Queen Mum und das Lamm

Moderne Technik kann dennoch nicht über das geschichtsträchtige Gebäude hinwegtäuschen. Brauntöne beherrschen das Ambiente, eine wohltuende Ruhe und der Geist einer längst vergangenen Epoche liegen in der Luft. Zarte Musik läuft im Hintergrund. Die Aufzüge sind mit Holz und Messing ausgekleidet, der Teppichboden ist sympathisch abgetreten und die Stufen der Treppe knarren vielsagend bei jedem Schritt. Jeden Moment könnte Queen Mum um die Ecke biegen. Und tatsächlich hat die im Jahr 2002 verstorbene Mutter der heutigen Königin Elizabeth II. in den 1970er-Jahren regelmäßig hier übernachtet. "Gegrilltes Lamm zählte zu ihren Lieblingsspeisen", erinnert sich Hotelmanagerin Lauren Meldrum. "For Lunch", wie sie betont - zugegeben, klingt majestätischer als "Mittagessen" im saloppen Deutsch.

Viel will man nicht sprechen über die Prominenz, die hier ein und aus geht. Prinzen und Prinzessinnen, aber auch Paul und Linda McCartney oder Sophia Loren seien hier zu Gast gewesen, lässt sich Meldrum abringen. Diskretion hat oberste Priorität. Im fünften Stock kann sie dann doch nicht mehr an sich halten und öffnet die Tür zu Suite 552. Gebundene Wälzer der Harry-Potter-Ausgaben 1 bis 7 springen ins Auge. Ein Kinderzimmer? Nicht ganz. Als "normaler Gast" mietete sich die schottische Schriftstellerin Joanne K. Rowling hier für fünf Monate ein und beendete im Jänner 2007 den siebenten und letzten Teil der Zauberlehrlingssaga. "Jeden Tag von neun bis fünf hat sie an diesem Schreibtisch geschrieben, sehr diszipliniert, anschließend ist sie zum Übernachten nach Hause gefahren. Nicht schlecht, wenn man bedenkt, dass sie den ersten Teil in einem Kaffeehaus neben einem Kinderwagen geschrieben hat", so die Managerin.

▶ _Zu bearbeiten_:
1. Beantworte die folgenden Fragen zum Lesetext über das Hotel kurz.
(a) Welche Speise zählte laut der Hotelmanagerin zu den Lieblingsspeisen der Queen Mum?
(b) Welche Nummer trägt die Suite, deren Tür die Managerin im fünften Stock öffnet?
(c) Wann beendete Joanne K. Rowling den siebenten und letzten Teil der Zauberlehrlingssaga?
2. Schreibe den Lesetext über das Hotel im Anschluss an seinen letzten Satz weiter.

▶ _Datenauszug_:

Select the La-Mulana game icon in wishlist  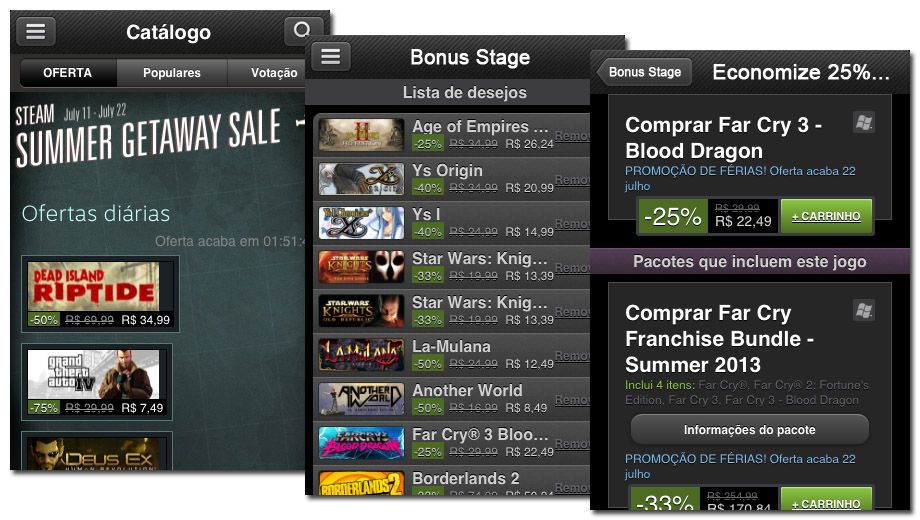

▶ _Lösungen_:
1.
(a) Gegrilltes Lamm
(b) 552
(c) Im Jänner 2007

2.
Gut möglich, dass Rowling am Nachhauseweg an St. Andrews, der ältesten Universität Schottlands, vorbeigekommen ist - später sollten hier einige Szenen ihrer Erfolgsromane gedreht werden. Im Balmoral ist man sichtlich stolz auf den prominenten Gast. Dennoch sorgt Rowling vor einigen Jahren für blankes Entsetzen. Nach ihrer Abreise "entdeckt" das Hotelpersonal eine "Schmiererei" an der Rückseite einer wertvollen Figur im Zimmer: "JK Rowling finished writing Harry Potter + and the Deathly Hallows in this room (...)", kritzelte sie ins Genick der Büste. Heute steht selbige hinter sauber poliertem Glas, die Suite trägt den Namen der Schriftstellerin - PR wolle man damit aber nicht machen.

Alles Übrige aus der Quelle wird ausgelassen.